Copy out the whole passage about institutions honoring Pier Giorgio Frassati word for word.

Text passage>
————————

Pier Giorgio Frassati is the patron of Bishop McGuinness High School in Oklahoma, and the school awards the "Blessed Pier Giorgio Frassati Award" to its students who have performed a high level of service to others.

Frassati Australia - based in Brisbane - venerates Pier Giorgio Frassati as their patron and as a role model for adolescent men. Frassati Australia engages them in the Catholic faith and encourages them to encounter Christ through living an authentic Catholic life in brotherhood and through charitable outreach. At the present time, there are at least three Frassati Houses in Brisbane and around twelve men in these houses.

Christendom College in Front Royal, Virginia, a Roman Catholic liberal arts college, has hosted the Frassati Invitational rugby tournament annually since 2016.

On 22 March 2019, Auburn University's Catholic Ministry dedicated Blessed Pier Giorgio Frassati Chapel in Auburn, Alabama, with Archbishop Rodi of Mobile. The chapel allows for Auburn's college students the ability to pray there 24 hours a day and hosts Thursday evening mass there during the school year. The chapel also holds a relic of Blessed Frassati.

On 10 December 2021, the Pontifical and Royal University of Santo Tomas in Manila, Philippines inaugurated the Saint Pier Giorgio Frassati Building, which now houses the senior high school program of the university.

In March 2020, Bishop Robert E. Guglielmone gave the directive for a new Catholic community to be established in Carolina Forest, South Carolina, holding Sunday mass at the Saint Elizabeth Ann Seton Catholic School. The success and growth of this new group led Bishop Jacques Fabre-Jeune to give the official decree of establishing the new Parish of the Blessed Pier Giorgio Frassati on February 6, 2023. In September 2024, the parish purchased a tract of land around the Seton School to develop into a church and campus. Currently, the parish is fundraising and master planning the campus.

————————

(Pixel coordinate grounding records)
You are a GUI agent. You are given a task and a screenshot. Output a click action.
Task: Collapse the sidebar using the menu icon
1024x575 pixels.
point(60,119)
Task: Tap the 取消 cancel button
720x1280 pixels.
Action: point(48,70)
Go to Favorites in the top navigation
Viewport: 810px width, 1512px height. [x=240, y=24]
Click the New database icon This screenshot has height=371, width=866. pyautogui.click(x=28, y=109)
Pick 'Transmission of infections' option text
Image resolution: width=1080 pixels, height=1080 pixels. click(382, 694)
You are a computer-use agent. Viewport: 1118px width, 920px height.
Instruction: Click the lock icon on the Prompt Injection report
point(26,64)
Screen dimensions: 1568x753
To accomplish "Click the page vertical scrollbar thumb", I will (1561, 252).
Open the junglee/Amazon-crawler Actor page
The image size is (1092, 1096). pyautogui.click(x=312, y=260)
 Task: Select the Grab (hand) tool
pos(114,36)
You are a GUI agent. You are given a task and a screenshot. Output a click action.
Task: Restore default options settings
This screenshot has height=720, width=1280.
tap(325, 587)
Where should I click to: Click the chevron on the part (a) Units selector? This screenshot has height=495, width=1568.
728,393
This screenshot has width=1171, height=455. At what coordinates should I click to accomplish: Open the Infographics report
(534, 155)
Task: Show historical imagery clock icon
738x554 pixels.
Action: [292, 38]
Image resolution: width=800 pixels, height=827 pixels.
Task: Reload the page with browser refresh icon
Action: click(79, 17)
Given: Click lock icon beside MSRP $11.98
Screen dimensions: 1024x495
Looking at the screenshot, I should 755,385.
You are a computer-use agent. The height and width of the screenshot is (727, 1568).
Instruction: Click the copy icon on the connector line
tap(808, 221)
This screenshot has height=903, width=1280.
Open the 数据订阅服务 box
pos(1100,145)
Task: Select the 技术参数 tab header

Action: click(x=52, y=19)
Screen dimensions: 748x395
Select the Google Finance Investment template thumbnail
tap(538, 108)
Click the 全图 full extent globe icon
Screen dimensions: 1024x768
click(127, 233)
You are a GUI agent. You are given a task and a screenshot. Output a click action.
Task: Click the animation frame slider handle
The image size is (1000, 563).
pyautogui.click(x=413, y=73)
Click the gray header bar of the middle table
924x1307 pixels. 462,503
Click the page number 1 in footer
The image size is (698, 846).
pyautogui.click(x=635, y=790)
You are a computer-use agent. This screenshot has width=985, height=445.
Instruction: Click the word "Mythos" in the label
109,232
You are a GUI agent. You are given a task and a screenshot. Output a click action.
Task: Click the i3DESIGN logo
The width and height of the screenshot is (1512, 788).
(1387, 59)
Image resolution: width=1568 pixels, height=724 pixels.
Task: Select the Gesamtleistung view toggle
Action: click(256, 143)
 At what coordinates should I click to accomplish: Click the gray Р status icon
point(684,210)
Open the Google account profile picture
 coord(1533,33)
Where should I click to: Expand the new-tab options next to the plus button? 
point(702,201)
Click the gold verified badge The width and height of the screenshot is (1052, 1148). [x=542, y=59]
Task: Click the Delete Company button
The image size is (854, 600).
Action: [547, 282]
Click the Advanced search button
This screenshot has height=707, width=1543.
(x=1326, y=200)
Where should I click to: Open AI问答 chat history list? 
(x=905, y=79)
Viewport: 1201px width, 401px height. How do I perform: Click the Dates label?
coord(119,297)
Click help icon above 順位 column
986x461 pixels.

————————

Reply>
Pier Giorgio Frassati is the patron of Bishop McGuinness High School in Oklahoma, and the school awards the "Blessed Pier Giorgio Frassati Award" to its students who have performed a high level of service to others.

Frassati Australia - based in Brisbane - venerates Pier Giorgio Frassati as their patron and as a role model for adolescent men. Frassati Australia engages them in the Catholic faith and encourages them to encounter Christ through living an authentic Catholic life in brotherhood and through charitable outreach. At the present time, there are at least three Frassati Houses in Brisbane and around twelve men in these houses.

Christendom College in Front Royal, Virginia, a Roman Catholic liberal arts college, has hosted the Frassati Invitational rugby tournament annually since 2016.

On 22 March 2019, Auburn University's Catholic Ministry dedicated Blessed Pier Giorgio Frassati Chapel in Auburn, Alabama, with Archbishop Rodi of Mobile. The chapel allows for Auburn's college students the ability to pray there 24 hours a day and hosts Thursday evening mass there during the school year. The chapel also holds a relic of Blessed Frassati.

On 10 December 2021, the Pontifical and Royal University of Santo Tomas in Manila, Philippines inaugurated the Saint Pier Giorgio Frassati Building, which now houses the senior high school program of the university.

In March 2020, Bishop Robert E. Guglielmone gave the directive for a new Catholic community to be established in Carolina Forest, South Carolina, holding Sunday mass at the Saint Elizabeth Ann Seton Catholic School. The success and growth of this new group led Bishop Jacques Fabre-Jeune to give the official decree of establishing the new Parish of the Blessed Pier Giorgio Frassati on February 6, 2023. In September 2024, the parish purchased a tract of land around the Seton School to develop into a church and campus. Currently, the parish is fundraising and master planning the campus.